Monday, February 6, 2012


Author: Jerry Spinelli
Grade Level: 3-6
Buy it here! 

Loser, a novel written by Jerry Spinelli, is a story about Donald Zinkoff, a young, unusual character, who demonstrates great self-acceptance and is unafraid to fail. Zinkoff faces the familiar challenges of elementary-aged children -- disagreeable teachers, peer pressure, social conformity, and competition. At first, Zinkoff appears to be an average child, but as he grows older, his classmates begin to view him differently. By the time Zinkoff is in the fourth grade, his unathletic, awkward ways become weird and annoying to his peers. In fact, Zinkoff's poor coordination causes his fourth grade classmates to lose a race during Field Day. By the end of the day, Donald Zinkoff has a new nickname, "Loser". Despite this new name, Zinkoff continues on and remains happy. As fifth grade Field Day approaches however, the other children tell Zinkoff that they don't want him to be a part of their team this year. As a result, Zinkoff skips school and meets up with his neighborhood friends: an elderly lady who calls him "mailman" and a little girl named Claudia. Zinkoff eventually graduates from elementary school and enters Monroe Middle School as a sixth grade student. His life goes on, with one clumsy story after the next, until one winter night when he finds out that the little girl across the street, Claudia, has gone missing in a snowstorm. Immediately, Zinkoff decides to find her himself, as he bravely goes out in the cold and searches for hours. It is after this journey that the other children view Zinkoff in a new light. By maintaining a strong sense-of-self throughout his experiences, Donald Zinkoff teaches us all important and unforgettable lessons of self-esteem, tolerance and happiness.

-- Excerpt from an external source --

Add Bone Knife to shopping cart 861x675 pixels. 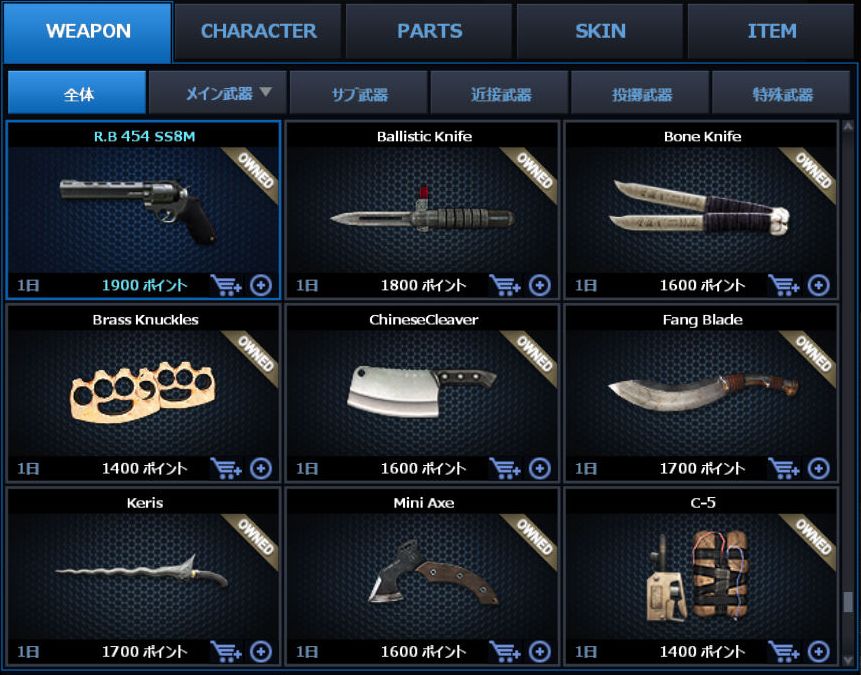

Element 1 - Self-Love and Knowledge: 
This book is an excellent representation of Element 1 because it illustrates issues such as self-esteem, bullying, and self-confidence through an age-appropriate read. Most of the audience can relate to either knowing, or being, a Donald Zinkoff at some point in their lives. Zinkoff is the last person picked for athletic teams, his flute consistently hits the wrong note during concerts, and he is occasionally too eager at the wrong times. But, despite these bumbling ways, Zinkoff is comfortable in his own skin and learns to approach life with a positive spirit. This book teaches students to be proud of who they are and where they come from. It also highlights the negative attitudes of his peers, which allows for discussion about tolerance, stereotypes, and unnecessary judgments. Lastly, this story reinforces individuality and is a reminder to respect everyone's differences.  

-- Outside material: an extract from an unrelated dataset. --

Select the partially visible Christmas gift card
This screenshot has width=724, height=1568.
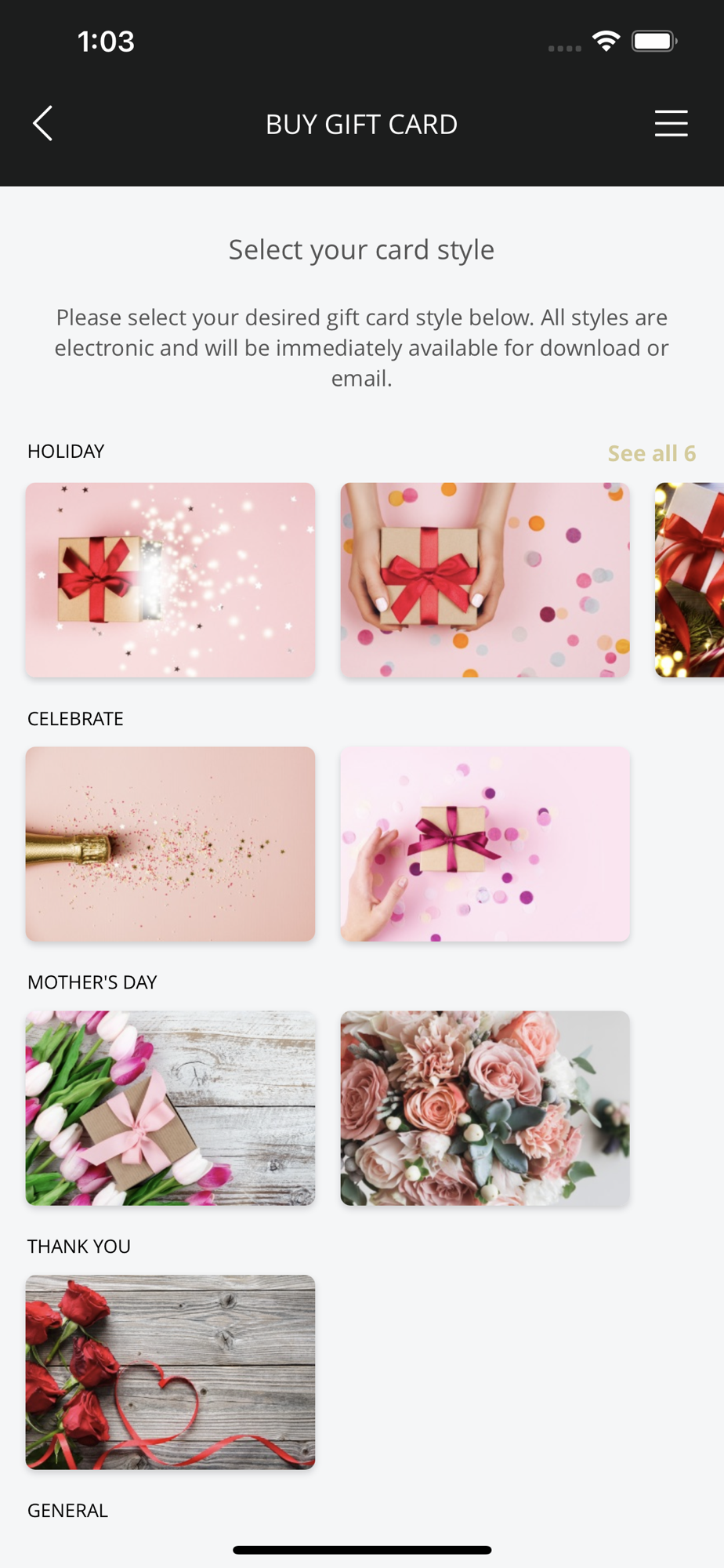690,580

We just finished reading this novel, as a read-a-loud story, in my fourth grade classroom. As I mentioned above, this book teaches children to embrace who they are and be tolerant of others who are different from them. It also allows for discussion about bullying, self-acceptance and acceptance of others. While it is unfortunate that kids get labeled with names like "loser", this novel could lead to an effective classroom discussion. During this conversation, the teacher can ask the students the following questions: what are some of the different "labels" that children get assigned, what does a kid have to do to get a label like "loser", how do you think you would feel if people perceived you as that "label" every day? After this discussion, students could write about the limits of their own perspectives, for example: what are some examples of times when you've jumped to conclusions about someone and been totally wrong? What are some ways people can expand their perspectives and keep their minds more open?